## begin EXCERPT TO READ
# MULTI-SPEAKER DOA ESTIMATION IN BINAURAL HEARING AIDS USING DEEP LEARNING AND SPEAKER COUNT FUSION

Farnaz Jazaeri<sup>1</sup>    Homayoun Kamkar-Parisi<sup>2</sup>    François Grondin<sup>3</sup>    Martin Bouchard<sup>1</sup>

<sup>1</sup> School of Electrical Engineering and Computer Science, University of Ottawa, Canada

<sup>2</sup> WS Audiology, Germany

<sup>3</sup> Department of Electrical and Computer Engineering, Université de Sherbrooke, Canada

{fjaza018, bouchm}@uottawa.ca, homayoun.kamkarparsi@wsa.com, francois.grondin2@usherbrooke.ca

## ABSTRACT

For extracting a target speaker voice, direction-of-arrival (DOA) estimation is crucial for binaural hearing aids operating in noisy, multi-speaker environments. Among the solutions developed for this task, a deep learning convolutional recurrent neural network (CRNN) model leveraging spectral phase differences and magnitude ratios between microphone signals is a popular option. In this paper, we explore adding source-count information for multi-sources DOA estimation. The use of dual-task training with joint multi-sources DOA estimation and source counting is first considered. We then consider using the source count as an auxiliary feature in a standalone DOA estimation system, where the number of active sources (0, 1, or 2+) is integrated into the CRNN architecture through early, mid, and late fusion strategies. Experiments using real binaural recordings are performed. Results show that the dual-task training does not improve DOA estimation performance, although it benefits source-count prediction. However, a ground-truth (oracle) source count used as an auxiliary feature significantly enhances standalone DOA estimation performance, with late fusion yielding up to 14% higher average F1-scores over the baseline CRNN. This highlights the potential of using source-count estimation for robust DOA estimation in binaural hearing aids.

**Index Terms**— Multi-speaker DOA estimation, Source counting, Binaural hearing aids

## 1. INTRODUCTION

For hearing-aid users, accurately localizing active speakers is essential for speech intelligibility and situational awareness. Direction-of-arrival (DOA) estimation enables the device to steer beamformers, suppress noise, and enhance conversational cues. However, real-world listening environments such as restaurants and meeting rooms pose significant challenges: multiple simultaneous talkers, reverberation, and background noise that can degrade localization performance.

Classical direction-of-arrival (DOA) estimation for acoustic sources typically relies on time- and phase-difference cues.

Methods such as GCC-PHAT, MUSIC/ESPRIT, and SRP-PHAT remain effective in simple conditions, but degrade under reverberation and overlapping sources [1, 2, 3, 4, 5, 6]. While subspace and beamforming approaches extend to multi-source cases, they struggle with realistic noisy environments and head-related transfer function (HRTF) coloration.

Deep learning (DL) methods have been able to provide improved robustness by learning spatial-spectral features directly from data. Such systems have shown strong performance for single-source localization [7, 8, 9]. For multi-sources DOA estimation, deep learning CRNN models leveraging convolutional neural networks and recurrent neural networks have shown to be competitive [7, 10, 11, 12, 13]. In most cases, these systems treat DOA estimation as a multi-class multi-label classification problem [14]. Spectral phase differences and magnitude ratios between microphone signals have often been proposed as simple features to provide spatial and spectral cues [7, 10, 11, 15].
## end EXCERPT TO READ
## begin DATASET
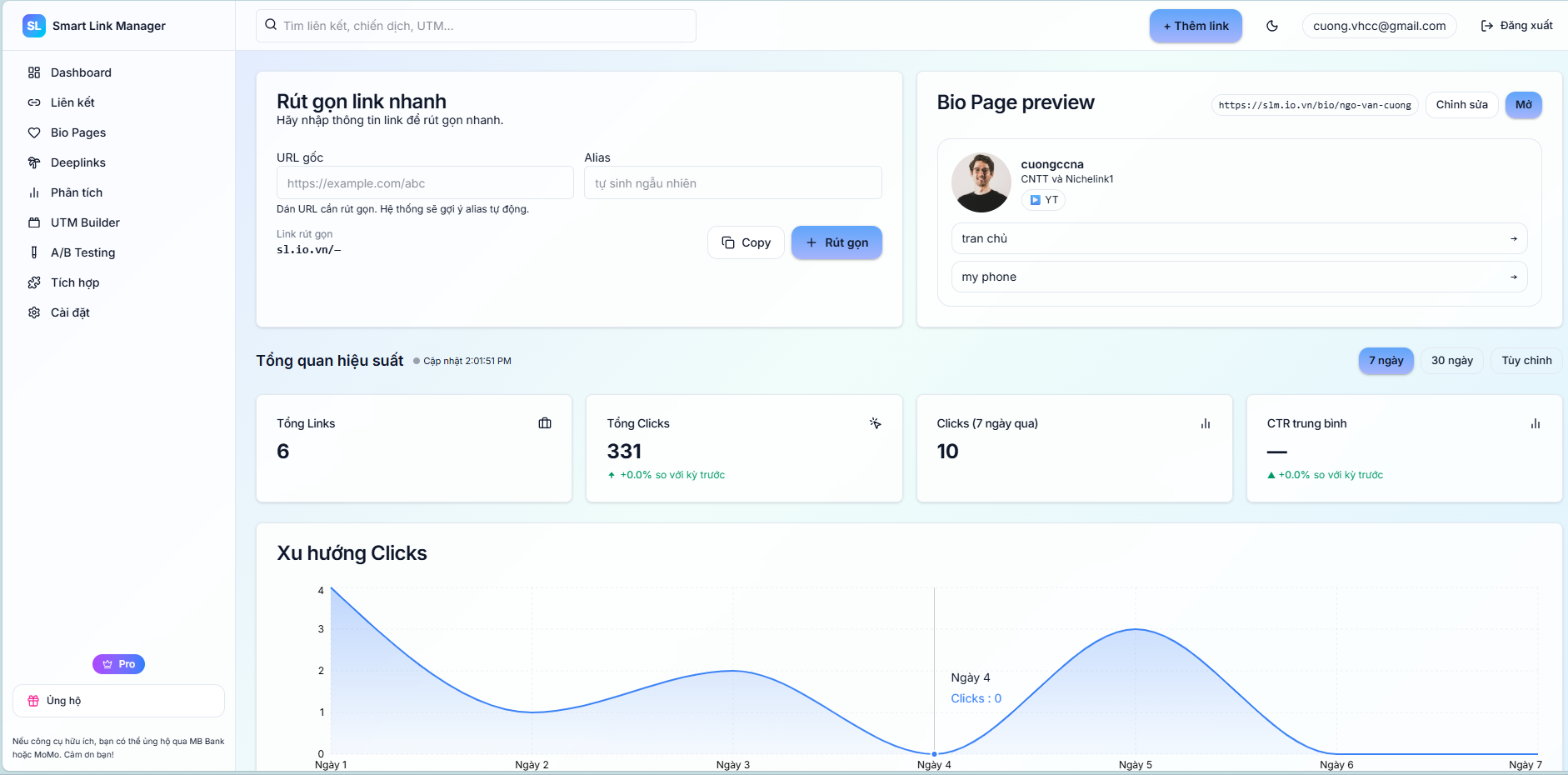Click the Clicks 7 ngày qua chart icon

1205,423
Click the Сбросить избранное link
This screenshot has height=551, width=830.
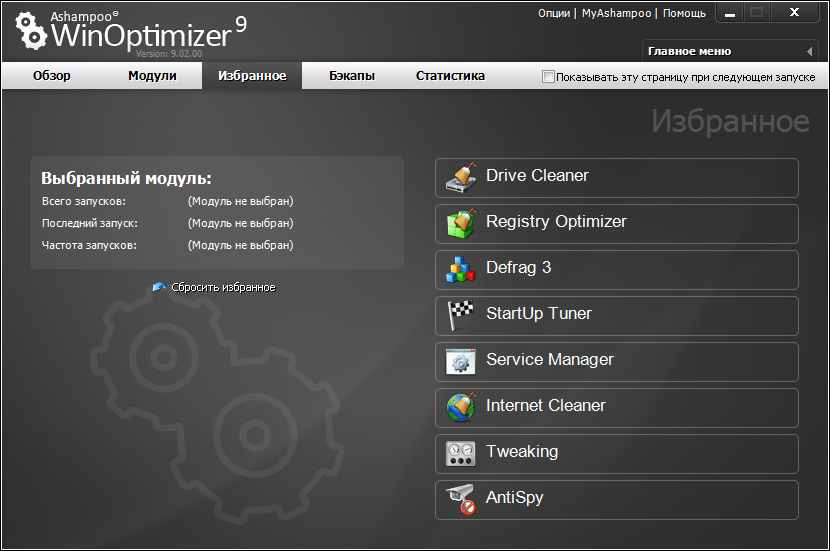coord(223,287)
## end DATASET
## begin DATASET
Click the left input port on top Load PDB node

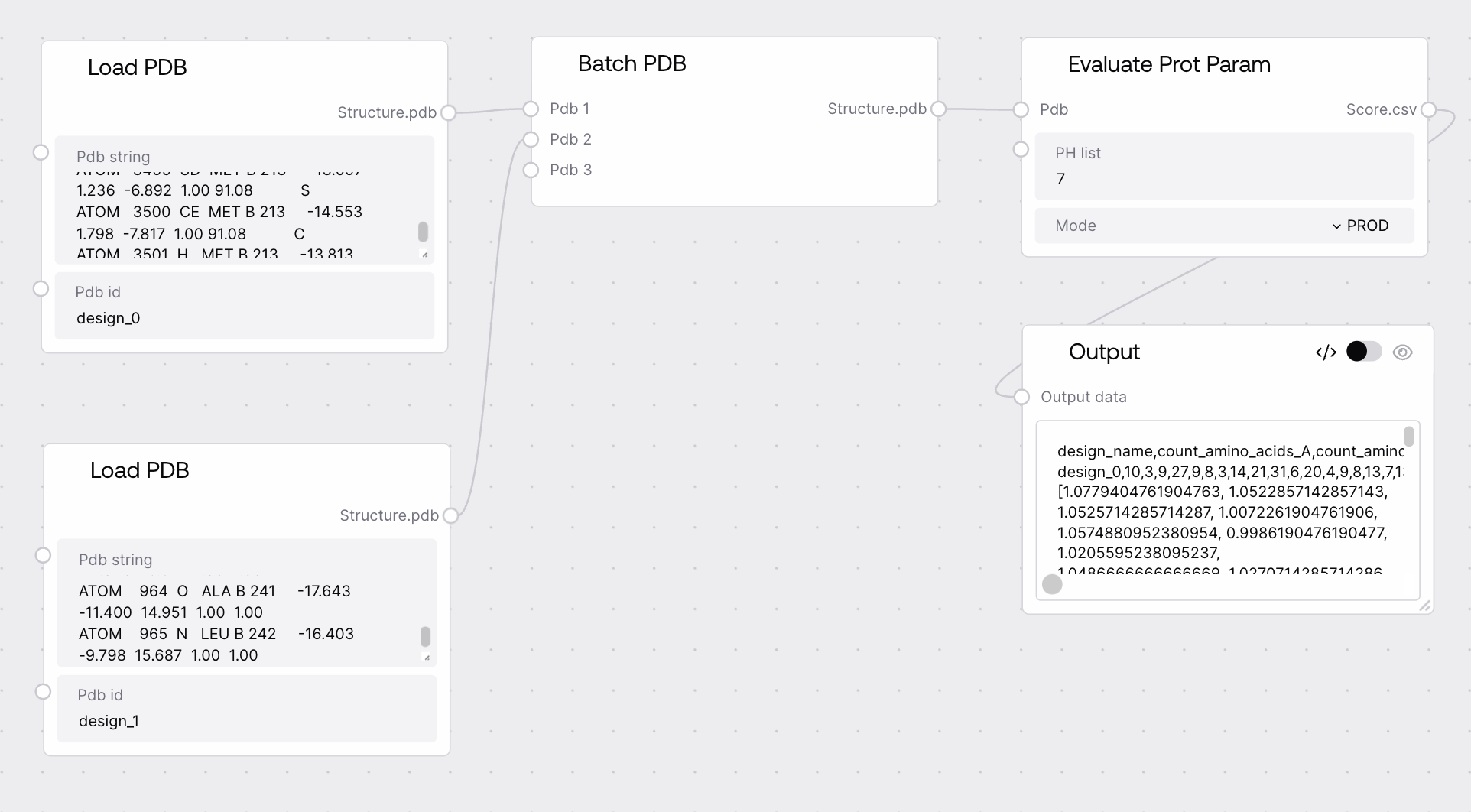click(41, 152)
## end DATASET
§ **COMPLETE THE FOLLOWING**
1. Who are the four authors listed at the top of the paper on DOA estimation in binaural hearing aids?
2. Resume the paper on DOA estimation in binaural hearing aids, picking up right after its final sentence.

§ **ANSWER SET**
1. Farnaz Jazaeri, Homayoun Kamkar-Parisi, François Grondin, and Martin Bouchard.

2.
For deep learning DOA estimation systems, including source-count information could potentially be beneficial to improve the performance [15, 16, 17]. In [15], a deep learning model was used for the dual-task of source counting and single-source DOA estimation. It was shown that the dual task helped to improve the source counting performance. However, the improvement on the DOA estimation was not directly reported, i.e., the assessment of the DOA estimation was done comparing results from the dual-task model to a classic method.

Whether or not including source count information can improve multi-sources DOA estimation (or even single-source DOA estimation) is therefore an open question. This paper aims to provide some answers to this question. First, the use of dual-task training for joint multi-sources DOA estimation and source counting is evaluated. We then evaluate using the source count as an auxiliary feature in a DOA estimation system, where the number of active sources (0, 1, or 2+) is integrated into a CRNN architecture through early, mid, and late fusion strategies.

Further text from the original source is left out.